Exercise details: Rescale the items below by reproducing every line, requests included, with each coordinate in the answers multiplied by 1.7 and rounded to the nearest whole number, halves rounded up. Leave the pictures out of your answer.

··· Data for the task ···

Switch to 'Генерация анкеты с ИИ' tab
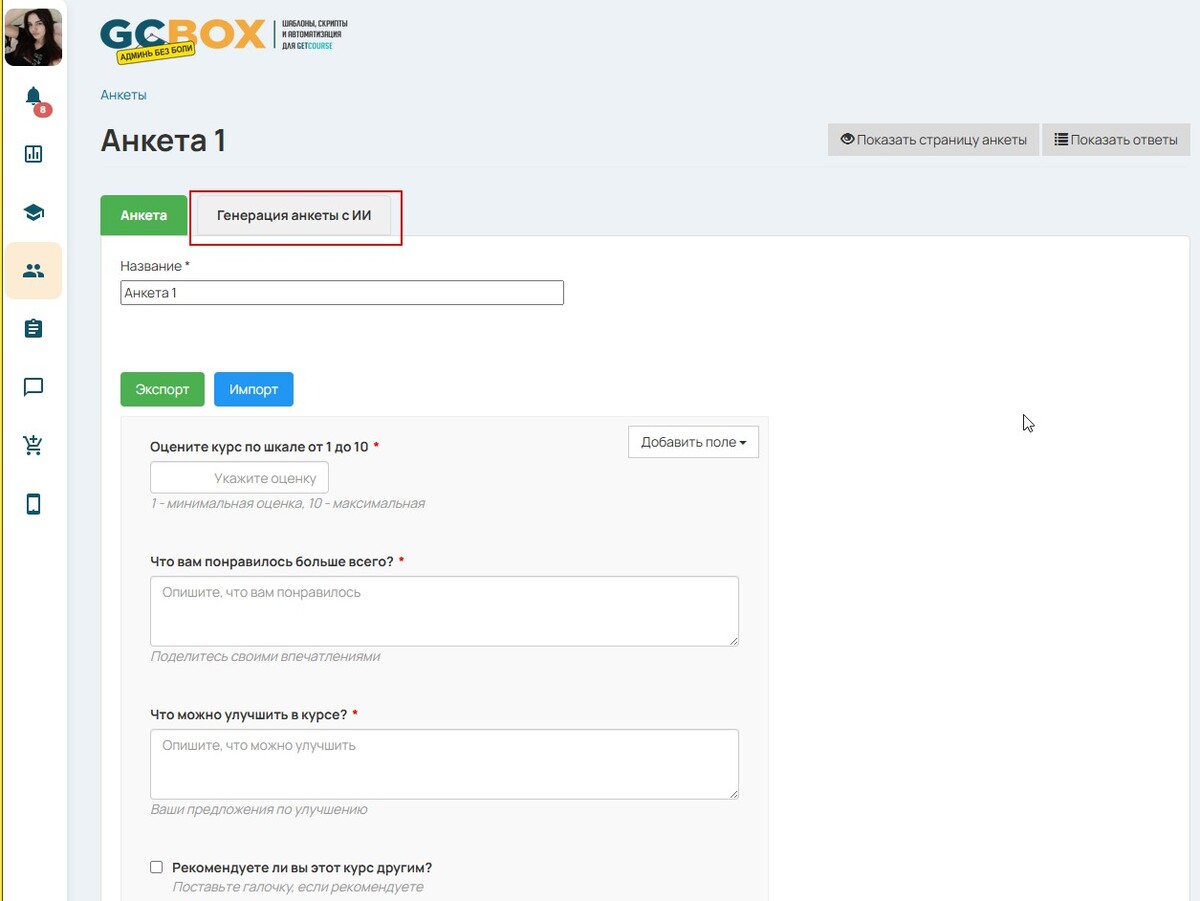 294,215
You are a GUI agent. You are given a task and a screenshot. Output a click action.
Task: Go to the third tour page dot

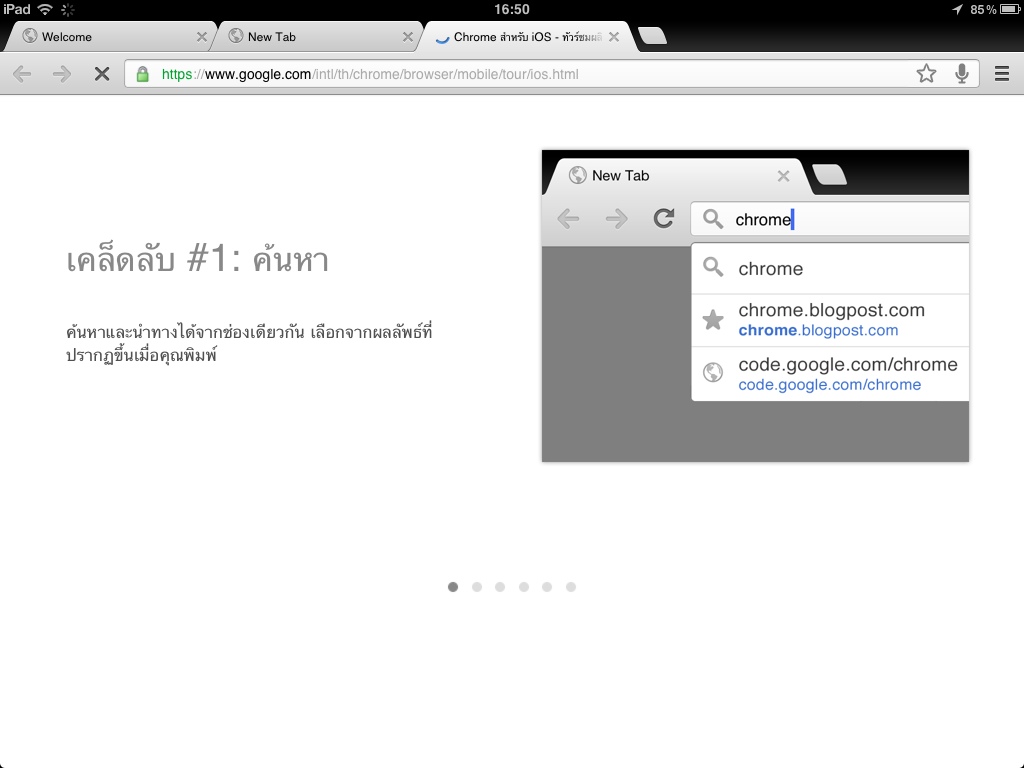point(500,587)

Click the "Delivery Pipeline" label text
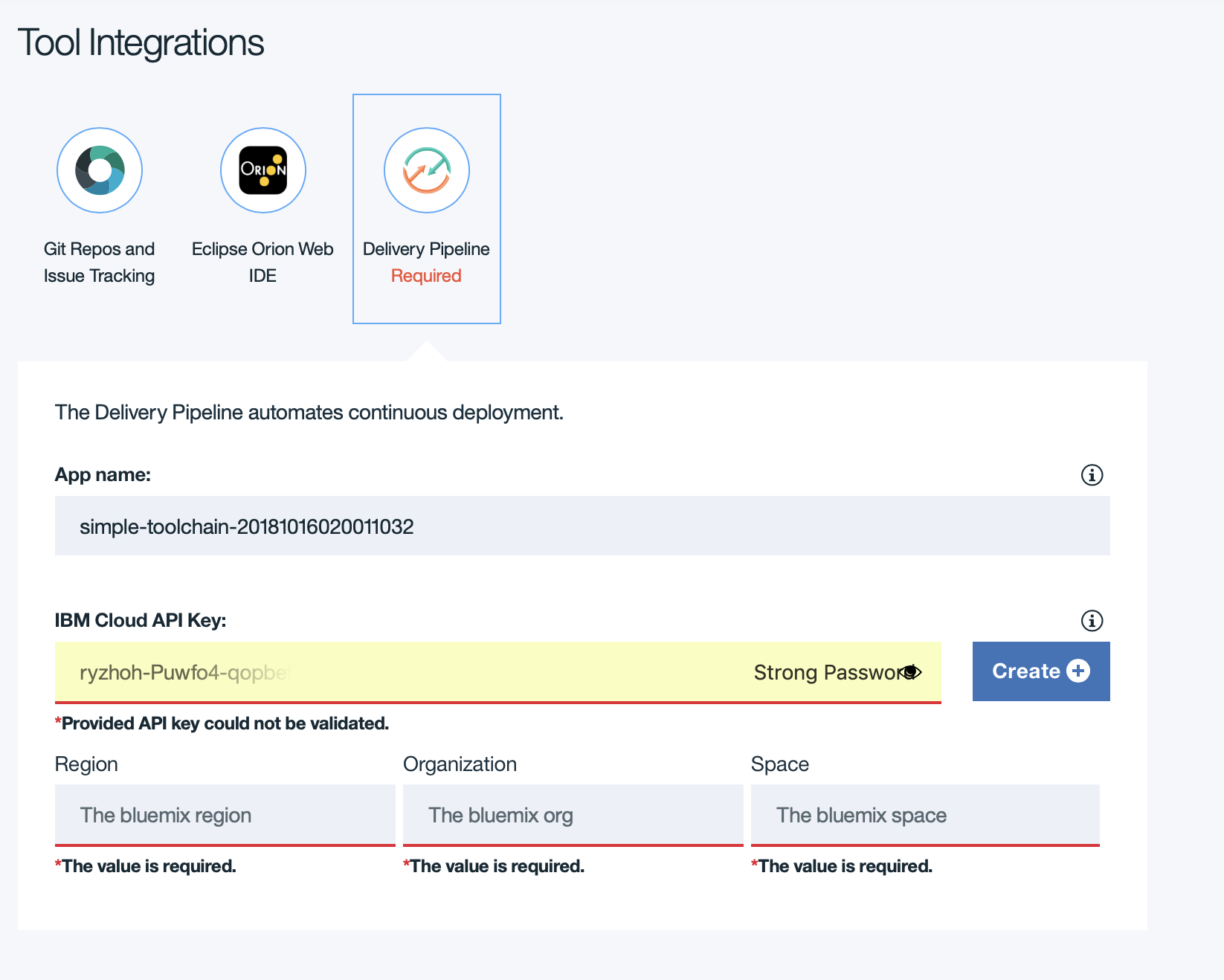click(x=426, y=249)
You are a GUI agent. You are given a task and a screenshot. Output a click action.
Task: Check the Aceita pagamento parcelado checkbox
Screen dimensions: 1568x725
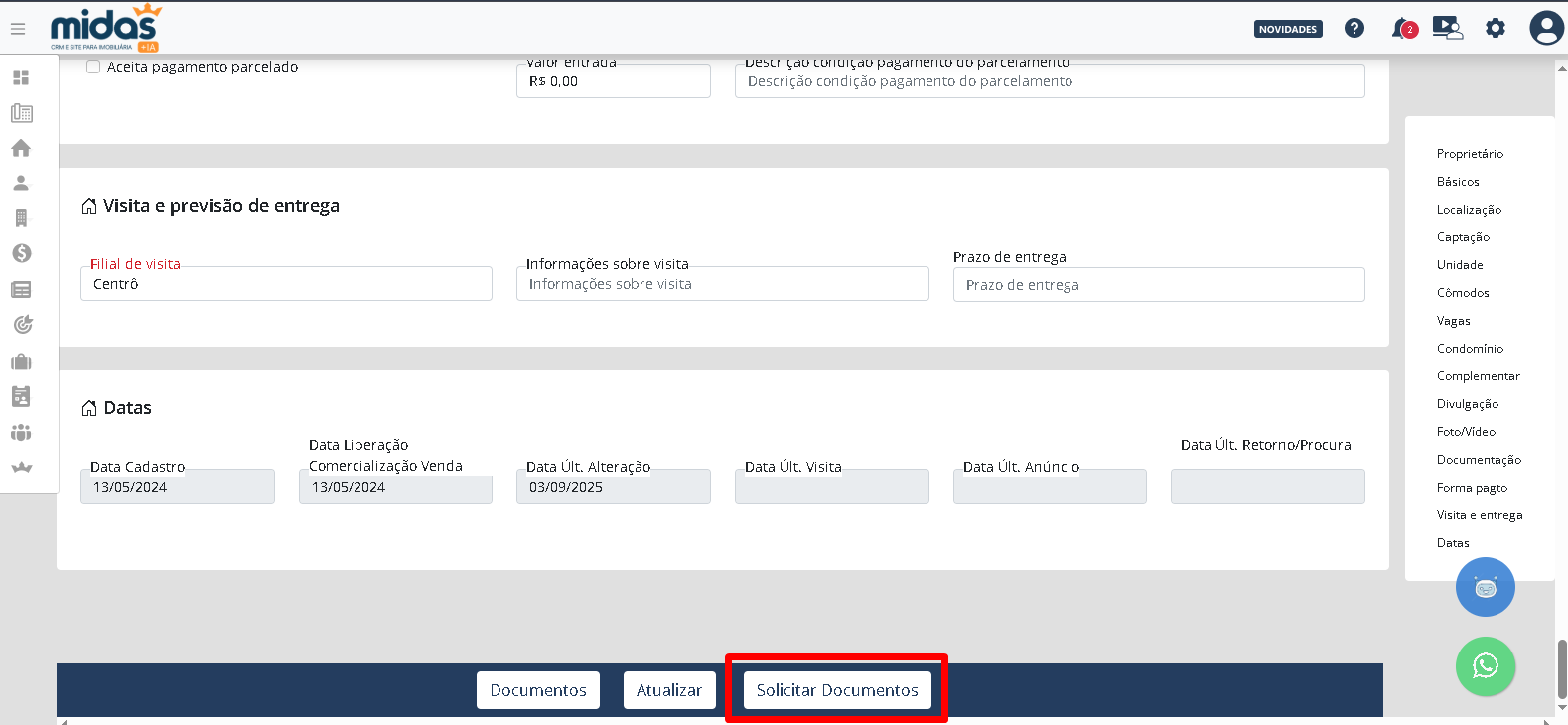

···

Finished task:
Switch to 'Генерация анкеты с ИИ' tab
 500,366
You are a GUI agent. You are given a task and a screenshot. Output a click action.
Task: Go to the third tour page dot

point(850,998)

Click the "Delivery Pipeline" label text
click(x=724, y=423)
You are a GUI agent. You are given a task and a screenshot. Output a click action.
Task: Check the Aceita pagamento parcelado checkbox
Screen dimensions: 1568x725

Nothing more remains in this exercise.